# What you have to do
Lay out the lines of the listing below as a numbered list, leaving out blank lines, covering only the stretch between the line containing "Screen dimensions: 540x422" and the line containing "Looking at the screenshot, I should click(59, 263).", inclusive.

# Information given
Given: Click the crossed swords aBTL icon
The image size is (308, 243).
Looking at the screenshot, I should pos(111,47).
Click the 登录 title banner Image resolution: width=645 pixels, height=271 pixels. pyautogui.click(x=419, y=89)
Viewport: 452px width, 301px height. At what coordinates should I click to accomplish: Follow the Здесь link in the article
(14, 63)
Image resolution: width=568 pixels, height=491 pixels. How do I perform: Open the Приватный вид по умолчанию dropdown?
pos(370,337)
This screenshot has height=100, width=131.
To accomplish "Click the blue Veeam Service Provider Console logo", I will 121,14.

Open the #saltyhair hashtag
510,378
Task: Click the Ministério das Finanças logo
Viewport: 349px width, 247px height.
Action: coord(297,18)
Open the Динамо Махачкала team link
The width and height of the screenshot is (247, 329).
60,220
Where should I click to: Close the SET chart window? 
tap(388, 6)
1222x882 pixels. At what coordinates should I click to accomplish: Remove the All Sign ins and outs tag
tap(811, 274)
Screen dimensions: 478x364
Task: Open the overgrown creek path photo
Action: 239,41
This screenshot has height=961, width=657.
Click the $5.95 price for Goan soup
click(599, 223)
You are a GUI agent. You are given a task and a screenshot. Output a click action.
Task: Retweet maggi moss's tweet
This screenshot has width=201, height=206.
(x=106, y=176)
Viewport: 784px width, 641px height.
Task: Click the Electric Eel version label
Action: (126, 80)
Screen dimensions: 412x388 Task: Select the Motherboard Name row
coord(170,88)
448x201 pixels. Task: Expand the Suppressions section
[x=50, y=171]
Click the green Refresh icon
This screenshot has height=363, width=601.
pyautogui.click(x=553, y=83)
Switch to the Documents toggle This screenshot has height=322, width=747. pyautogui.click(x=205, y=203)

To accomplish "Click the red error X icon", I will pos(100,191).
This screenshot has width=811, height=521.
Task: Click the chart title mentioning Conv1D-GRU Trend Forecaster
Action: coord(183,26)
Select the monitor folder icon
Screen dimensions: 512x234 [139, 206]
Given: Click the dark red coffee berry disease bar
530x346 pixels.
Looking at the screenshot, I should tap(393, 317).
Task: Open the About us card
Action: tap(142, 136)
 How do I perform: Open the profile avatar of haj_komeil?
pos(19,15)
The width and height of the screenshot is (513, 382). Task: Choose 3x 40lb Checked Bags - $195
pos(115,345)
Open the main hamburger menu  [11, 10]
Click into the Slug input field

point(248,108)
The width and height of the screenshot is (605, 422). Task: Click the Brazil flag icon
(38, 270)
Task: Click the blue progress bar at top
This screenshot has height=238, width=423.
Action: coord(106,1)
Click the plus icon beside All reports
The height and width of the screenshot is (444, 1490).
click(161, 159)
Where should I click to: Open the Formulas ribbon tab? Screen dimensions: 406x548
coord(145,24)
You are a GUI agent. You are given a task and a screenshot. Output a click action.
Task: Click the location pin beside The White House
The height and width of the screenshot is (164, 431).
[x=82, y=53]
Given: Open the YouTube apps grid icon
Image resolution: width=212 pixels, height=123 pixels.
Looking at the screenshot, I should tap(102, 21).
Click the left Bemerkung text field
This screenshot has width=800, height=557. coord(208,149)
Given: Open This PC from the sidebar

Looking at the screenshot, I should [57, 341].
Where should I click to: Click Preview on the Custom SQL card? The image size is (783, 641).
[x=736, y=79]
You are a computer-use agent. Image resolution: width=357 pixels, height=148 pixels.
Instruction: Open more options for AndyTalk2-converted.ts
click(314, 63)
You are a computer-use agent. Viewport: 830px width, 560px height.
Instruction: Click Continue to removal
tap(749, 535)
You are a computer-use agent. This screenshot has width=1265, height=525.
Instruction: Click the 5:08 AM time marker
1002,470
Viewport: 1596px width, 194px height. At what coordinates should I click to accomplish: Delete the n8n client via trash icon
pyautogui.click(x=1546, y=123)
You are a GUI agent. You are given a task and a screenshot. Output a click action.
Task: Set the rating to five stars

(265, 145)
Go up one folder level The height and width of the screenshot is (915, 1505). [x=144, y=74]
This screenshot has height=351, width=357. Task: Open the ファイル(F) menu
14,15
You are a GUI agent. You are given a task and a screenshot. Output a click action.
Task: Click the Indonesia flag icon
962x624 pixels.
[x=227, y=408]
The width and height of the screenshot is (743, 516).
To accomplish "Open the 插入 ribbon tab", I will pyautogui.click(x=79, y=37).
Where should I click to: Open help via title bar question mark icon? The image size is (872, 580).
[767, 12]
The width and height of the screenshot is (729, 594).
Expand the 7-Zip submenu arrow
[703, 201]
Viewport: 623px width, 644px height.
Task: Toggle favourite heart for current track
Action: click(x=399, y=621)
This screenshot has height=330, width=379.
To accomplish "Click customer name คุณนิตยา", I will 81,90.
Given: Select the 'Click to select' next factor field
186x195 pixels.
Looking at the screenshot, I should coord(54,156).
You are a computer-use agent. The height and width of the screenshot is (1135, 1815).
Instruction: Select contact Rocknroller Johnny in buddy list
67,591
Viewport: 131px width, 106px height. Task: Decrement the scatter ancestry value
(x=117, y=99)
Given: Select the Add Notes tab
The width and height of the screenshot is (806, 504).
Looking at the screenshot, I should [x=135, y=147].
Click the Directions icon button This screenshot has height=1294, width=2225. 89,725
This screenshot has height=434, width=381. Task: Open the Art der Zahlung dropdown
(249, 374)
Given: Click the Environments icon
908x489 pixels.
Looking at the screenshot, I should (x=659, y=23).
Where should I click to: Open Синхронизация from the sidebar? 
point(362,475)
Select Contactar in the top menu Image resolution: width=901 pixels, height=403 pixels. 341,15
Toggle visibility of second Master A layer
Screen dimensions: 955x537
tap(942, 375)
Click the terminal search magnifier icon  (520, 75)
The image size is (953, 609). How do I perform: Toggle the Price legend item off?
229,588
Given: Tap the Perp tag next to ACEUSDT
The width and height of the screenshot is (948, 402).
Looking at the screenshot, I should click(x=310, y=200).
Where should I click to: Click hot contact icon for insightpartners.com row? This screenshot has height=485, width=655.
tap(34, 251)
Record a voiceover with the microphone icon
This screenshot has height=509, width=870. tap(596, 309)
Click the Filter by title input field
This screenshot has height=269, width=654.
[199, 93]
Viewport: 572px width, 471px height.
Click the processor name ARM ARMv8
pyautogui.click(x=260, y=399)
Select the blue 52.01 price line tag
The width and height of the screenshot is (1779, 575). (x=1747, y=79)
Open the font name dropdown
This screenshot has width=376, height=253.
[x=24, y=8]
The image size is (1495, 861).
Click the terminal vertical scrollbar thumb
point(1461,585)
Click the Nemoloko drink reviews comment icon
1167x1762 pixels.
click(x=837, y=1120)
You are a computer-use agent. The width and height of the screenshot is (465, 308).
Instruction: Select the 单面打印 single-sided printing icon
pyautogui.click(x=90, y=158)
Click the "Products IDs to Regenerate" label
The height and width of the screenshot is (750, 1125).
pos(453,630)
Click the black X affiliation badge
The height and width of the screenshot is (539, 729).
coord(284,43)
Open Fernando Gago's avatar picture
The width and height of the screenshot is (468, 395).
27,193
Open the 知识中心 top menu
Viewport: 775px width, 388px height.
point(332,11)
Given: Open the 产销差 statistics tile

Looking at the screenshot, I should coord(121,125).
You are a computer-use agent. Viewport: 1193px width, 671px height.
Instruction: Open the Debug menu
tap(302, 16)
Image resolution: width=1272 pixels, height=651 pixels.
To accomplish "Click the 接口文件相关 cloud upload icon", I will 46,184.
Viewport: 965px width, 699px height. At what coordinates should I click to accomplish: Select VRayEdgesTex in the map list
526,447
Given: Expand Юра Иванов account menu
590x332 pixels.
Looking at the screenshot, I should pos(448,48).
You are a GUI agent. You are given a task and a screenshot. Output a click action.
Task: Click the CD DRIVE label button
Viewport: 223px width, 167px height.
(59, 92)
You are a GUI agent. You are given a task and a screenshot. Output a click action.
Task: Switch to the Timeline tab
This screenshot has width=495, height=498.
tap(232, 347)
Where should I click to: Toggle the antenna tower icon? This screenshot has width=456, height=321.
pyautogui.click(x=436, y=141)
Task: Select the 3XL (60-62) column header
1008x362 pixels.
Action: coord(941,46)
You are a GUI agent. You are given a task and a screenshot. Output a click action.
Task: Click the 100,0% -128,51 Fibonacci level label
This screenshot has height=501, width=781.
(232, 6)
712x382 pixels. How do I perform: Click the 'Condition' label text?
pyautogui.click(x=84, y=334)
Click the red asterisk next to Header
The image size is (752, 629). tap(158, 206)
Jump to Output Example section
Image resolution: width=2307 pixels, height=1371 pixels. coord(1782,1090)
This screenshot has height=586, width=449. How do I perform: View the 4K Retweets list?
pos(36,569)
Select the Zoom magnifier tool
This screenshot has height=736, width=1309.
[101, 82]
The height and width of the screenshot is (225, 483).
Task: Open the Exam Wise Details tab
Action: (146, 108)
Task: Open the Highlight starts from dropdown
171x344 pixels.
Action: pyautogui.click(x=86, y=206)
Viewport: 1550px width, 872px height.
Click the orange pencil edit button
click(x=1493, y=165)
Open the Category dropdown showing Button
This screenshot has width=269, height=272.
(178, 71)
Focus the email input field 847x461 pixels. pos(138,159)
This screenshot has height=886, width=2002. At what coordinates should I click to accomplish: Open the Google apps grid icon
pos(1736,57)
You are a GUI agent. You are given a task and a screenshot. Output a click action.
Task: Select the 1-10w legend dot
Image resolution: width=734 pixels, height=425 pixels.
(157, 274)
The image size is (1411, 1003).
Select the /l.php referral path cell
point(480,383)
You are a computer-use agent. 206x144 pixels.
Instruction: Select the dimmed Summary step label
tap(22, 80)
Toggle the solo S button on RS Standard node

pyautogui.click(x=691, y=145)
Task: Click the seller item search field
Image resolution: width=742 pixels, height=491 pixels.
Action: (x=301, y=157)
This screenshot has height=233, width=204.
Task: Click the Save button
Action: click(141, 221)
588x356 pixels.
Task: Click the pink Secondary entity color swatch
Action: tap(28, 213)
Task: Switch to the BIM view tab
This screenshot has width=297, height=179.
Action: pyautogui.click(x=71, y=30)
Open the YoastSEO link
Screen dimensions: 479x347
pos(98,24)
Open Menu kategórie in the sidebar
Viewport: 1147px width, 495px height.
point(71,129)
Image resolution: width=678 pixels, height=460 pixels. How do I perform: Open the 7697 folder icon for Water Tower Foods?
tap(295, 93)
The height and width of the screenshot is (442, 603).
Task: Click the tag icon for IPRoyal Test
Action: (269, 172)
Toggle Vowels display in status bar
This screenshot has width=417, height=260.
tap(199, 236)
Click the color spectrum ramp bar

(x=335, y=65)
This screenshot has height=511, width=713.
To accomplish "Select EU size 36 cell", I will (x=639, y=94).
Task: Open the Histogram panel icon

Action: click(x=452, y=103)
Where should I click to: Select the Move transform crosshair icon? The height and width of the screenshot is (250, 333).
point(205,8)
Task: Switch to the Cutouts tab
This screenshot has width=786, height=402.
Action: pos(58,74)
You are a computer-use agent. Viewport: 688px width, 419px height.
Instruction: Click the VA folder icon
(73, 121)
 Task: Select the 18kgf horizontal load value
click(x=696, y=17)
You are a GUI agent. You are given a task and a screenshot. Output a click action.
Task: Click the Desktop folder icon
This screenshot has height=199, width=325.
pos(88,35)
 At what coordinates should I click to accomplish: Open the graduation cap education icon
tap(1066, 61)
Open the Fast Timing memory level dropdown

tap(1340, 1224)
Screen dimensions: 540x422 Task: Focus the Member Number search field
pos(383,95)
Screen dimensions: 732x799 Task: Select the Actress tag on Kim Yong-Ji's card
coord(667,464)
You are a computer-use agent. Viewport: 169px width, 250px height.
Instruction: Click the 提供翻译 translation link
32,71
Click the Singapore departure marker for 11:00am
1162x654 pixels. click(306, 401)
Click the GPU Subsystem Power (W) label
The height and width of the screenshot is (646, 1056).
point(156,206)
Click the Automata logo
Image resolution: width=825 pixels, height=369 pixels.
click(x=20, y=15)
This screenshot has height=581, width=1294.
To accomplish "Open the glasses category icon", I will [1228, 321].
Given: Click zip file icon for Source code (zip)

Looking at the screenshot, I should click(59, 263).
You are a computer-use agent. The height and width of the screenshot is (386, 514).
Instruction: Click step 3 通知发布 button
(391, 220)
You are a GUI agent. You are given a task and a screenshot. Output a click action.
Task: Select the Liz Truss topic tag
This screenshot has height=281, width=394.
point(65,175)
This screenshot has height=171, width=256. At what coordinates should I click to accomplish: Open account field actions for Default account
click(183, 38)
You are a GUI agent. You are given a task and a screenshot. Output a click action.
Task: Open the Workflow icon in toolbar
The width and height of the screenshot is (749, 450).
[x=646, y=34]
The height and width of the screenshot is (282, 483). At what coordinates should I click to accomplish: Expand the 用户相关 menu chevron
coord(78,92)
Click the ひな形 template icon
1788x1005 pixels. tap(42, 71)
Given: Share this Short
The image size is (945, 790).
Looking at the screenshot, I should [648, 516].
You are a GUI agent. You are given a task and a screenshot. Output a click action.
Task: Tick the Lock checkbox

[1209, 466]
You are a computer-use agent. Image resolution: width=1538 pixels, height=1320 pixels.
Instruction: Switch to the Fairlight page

# Written response
1. Screen dimensions: 540x422 Task: Focus the Member Number search field
2. pos(383,95)
3. Screen dimensions: 732x799 Task: Select the Actress tag on Kim Yong-Ji's card
4. coord(667,464)
5. You are a computer-use agent. Viewport: 169px width, 250px height.
6. Instruction: Click the 提供翻译 translation link
7. 32,71
8. Click the Singapore departure marker for 11:00am
9. 1162x654 pixels. click(306, 401)
10. Click the GPU Subsystem Power (W) label
11. The height and width of the screenshot is (646, 1056).
12. point(156,206)
13. Click the Automata logo
14. Image resolution: width=825 pixels, height=369 pixels.
15. click(x=20, y=15)
16. This screenshot has height=581, width=1294.
17. To accomplish "Open the glasses category icon", I will [1228, 321].
18. Given: Click zip file icon for Source code (zip)
19. Looking at the screenshot, I should click(59, 263).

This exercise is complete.